Copy out every one of the entries below word for word, leaving out the pictures.

▬▬▬▬▬▬▬▬▬▬

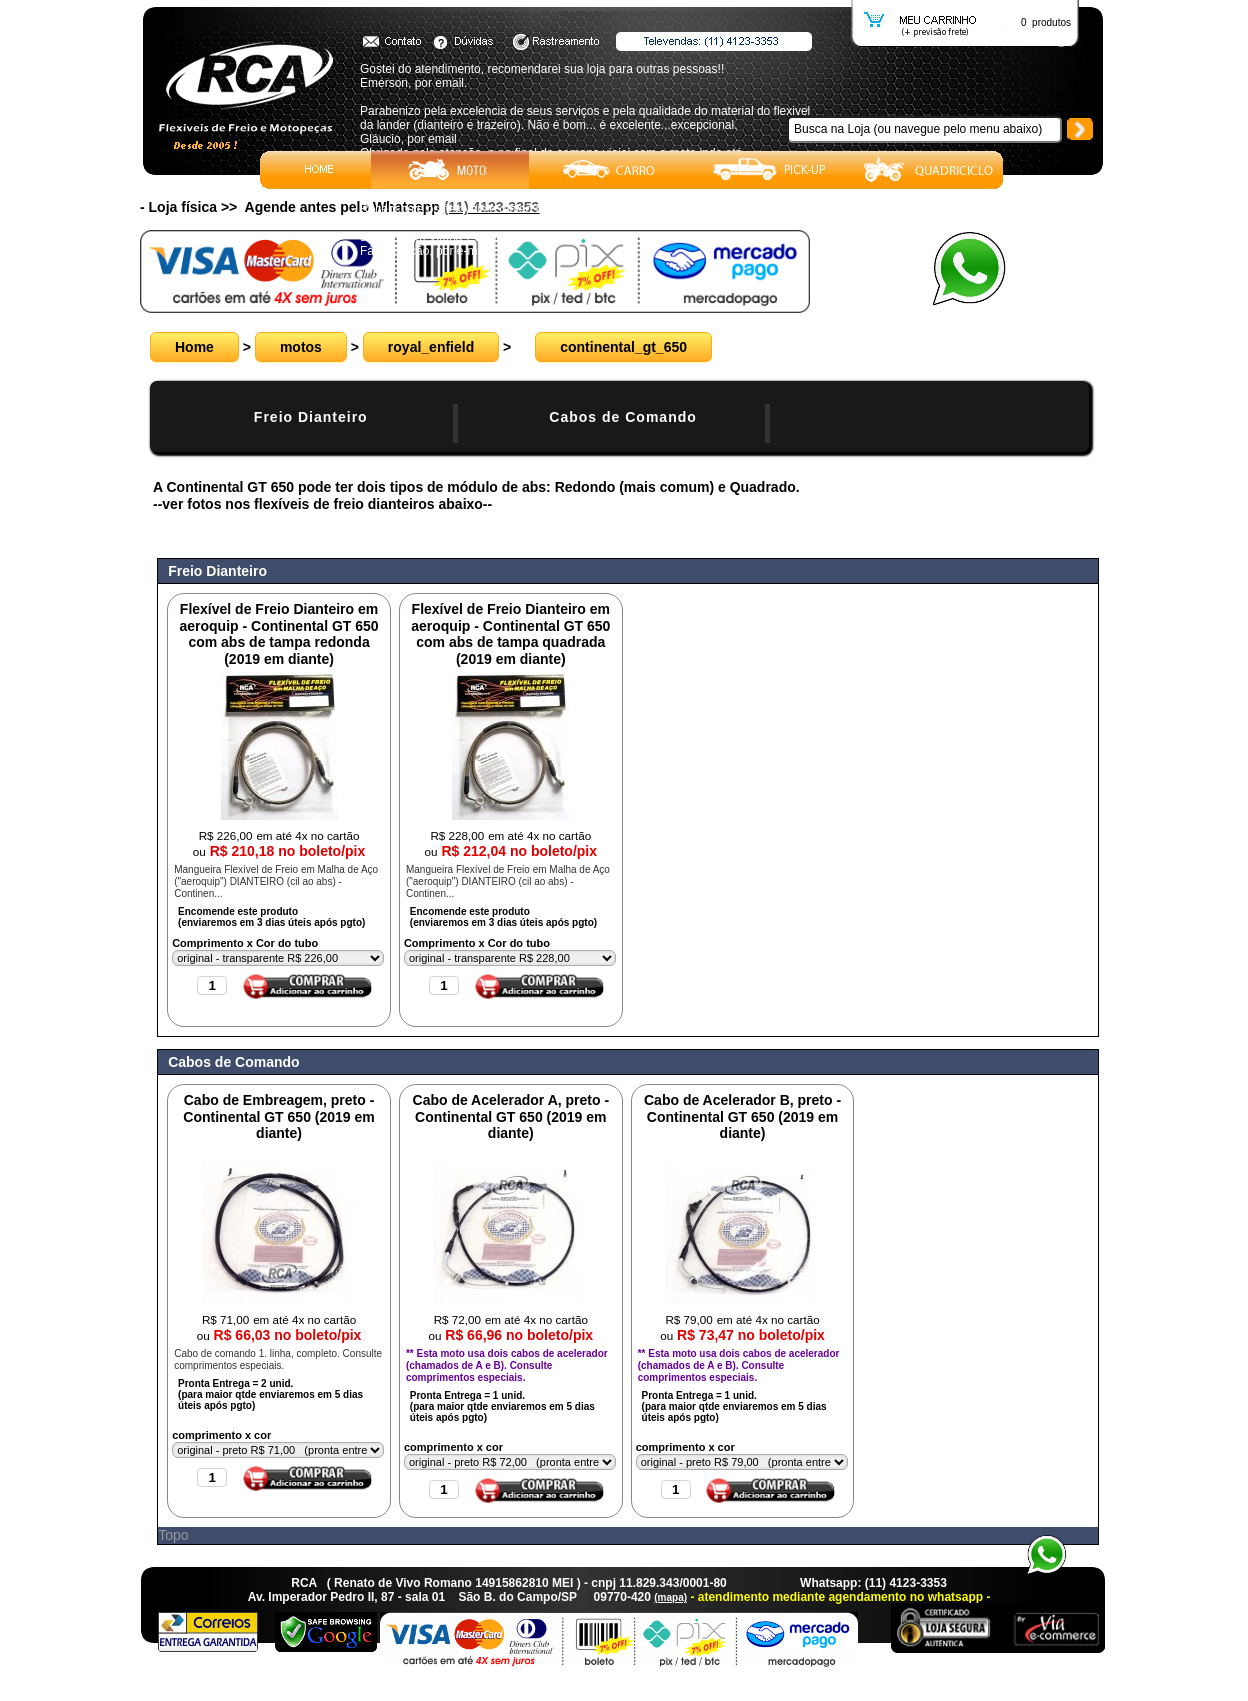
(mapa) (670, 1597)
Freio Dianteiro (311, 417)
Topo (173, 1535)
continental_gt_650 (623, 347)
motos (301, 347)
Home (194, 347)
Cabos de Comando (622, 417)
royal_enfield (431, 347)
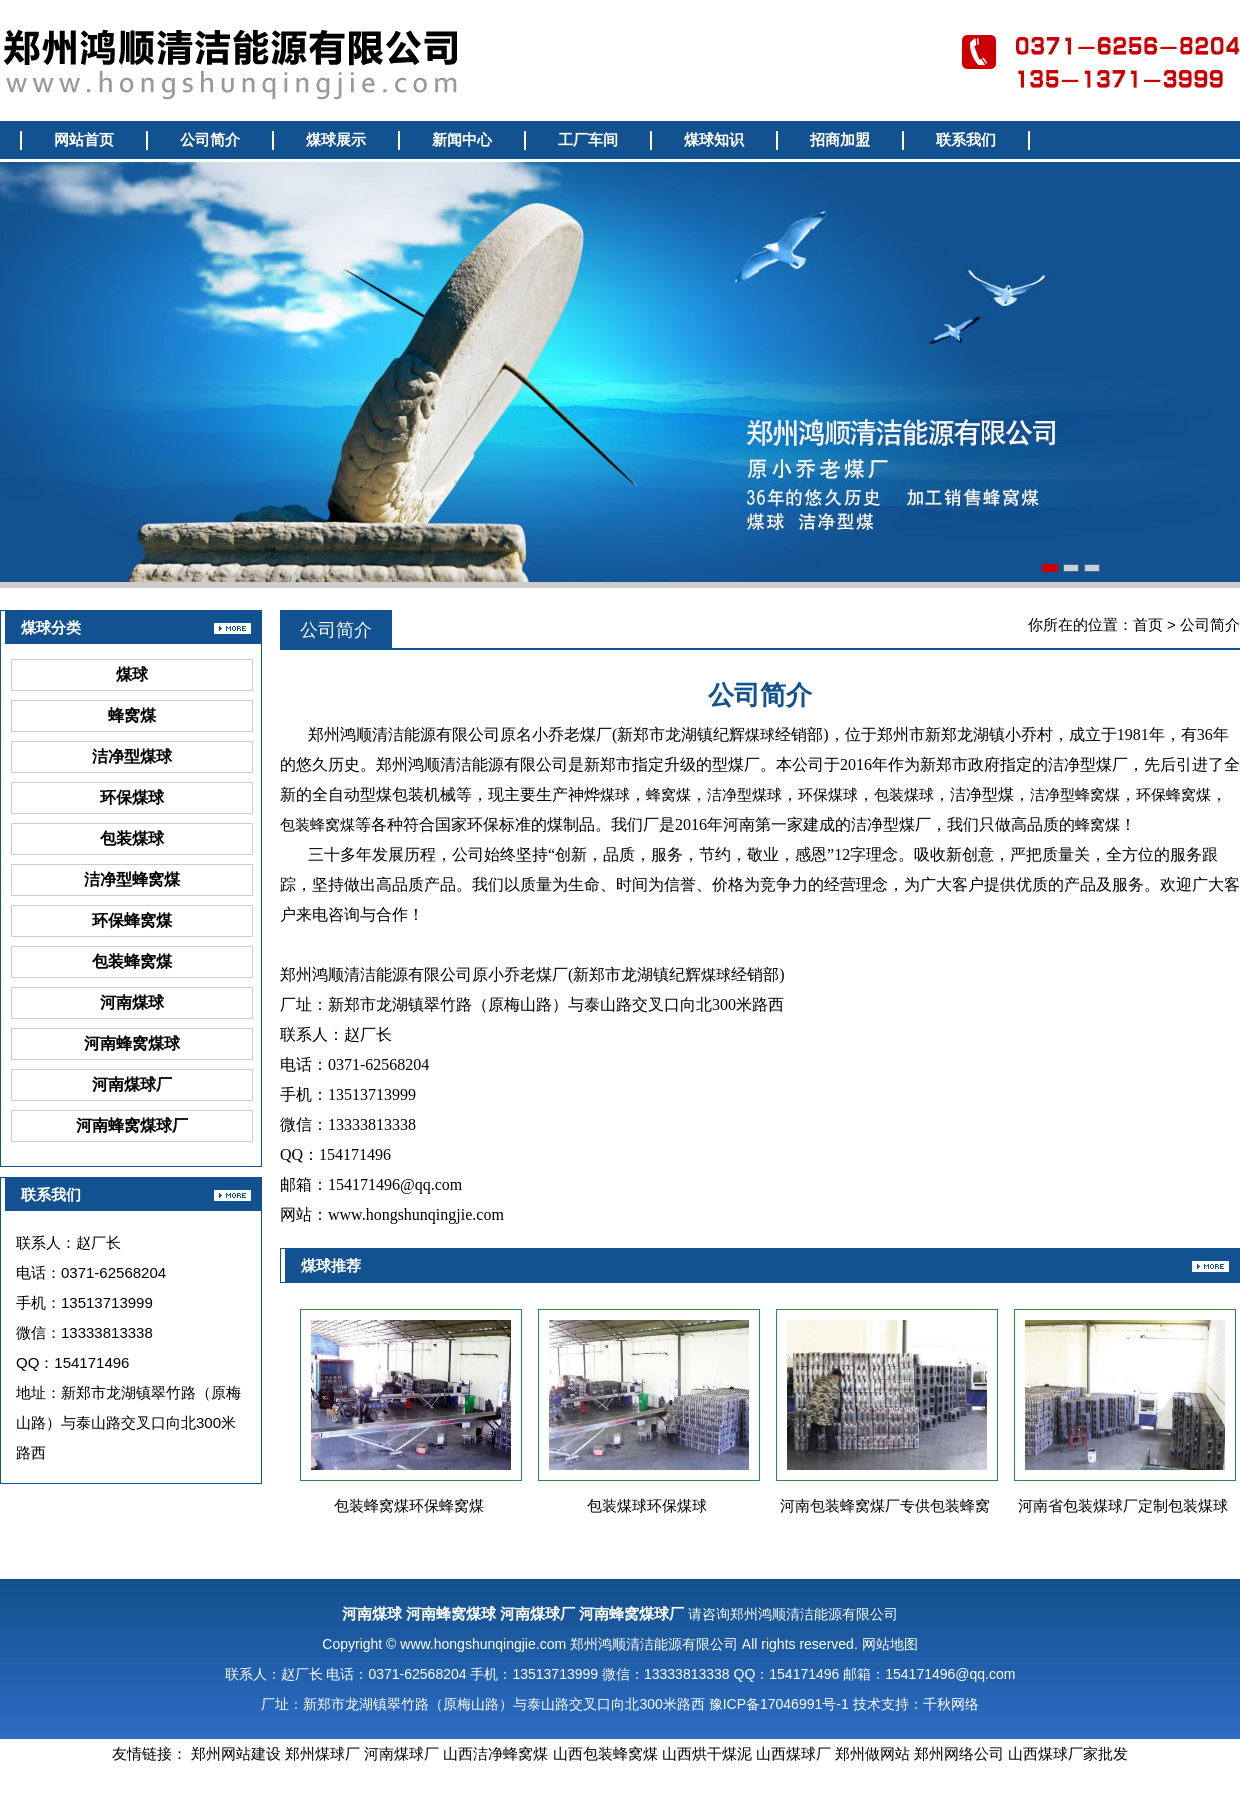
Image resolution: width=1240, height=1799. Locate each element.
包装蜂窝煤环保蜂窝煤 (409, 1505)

▬▬▬▬▬▬▬▬▬▬

__Exercise result__.
(mapa) (670, 1597)
Freio Dianteiro (311, 417)
Topo (173, 1535)
continental_gt_650 (623, 347)
motos (301, 347)
Home (194, 347)
Cabos de Comando (622, 417)
royal_enfield (431, 347)
Image resolution: width=1240, height=1799. Locate each element.
包装蜂窝煤环保蜂窝煤 (409, 1505)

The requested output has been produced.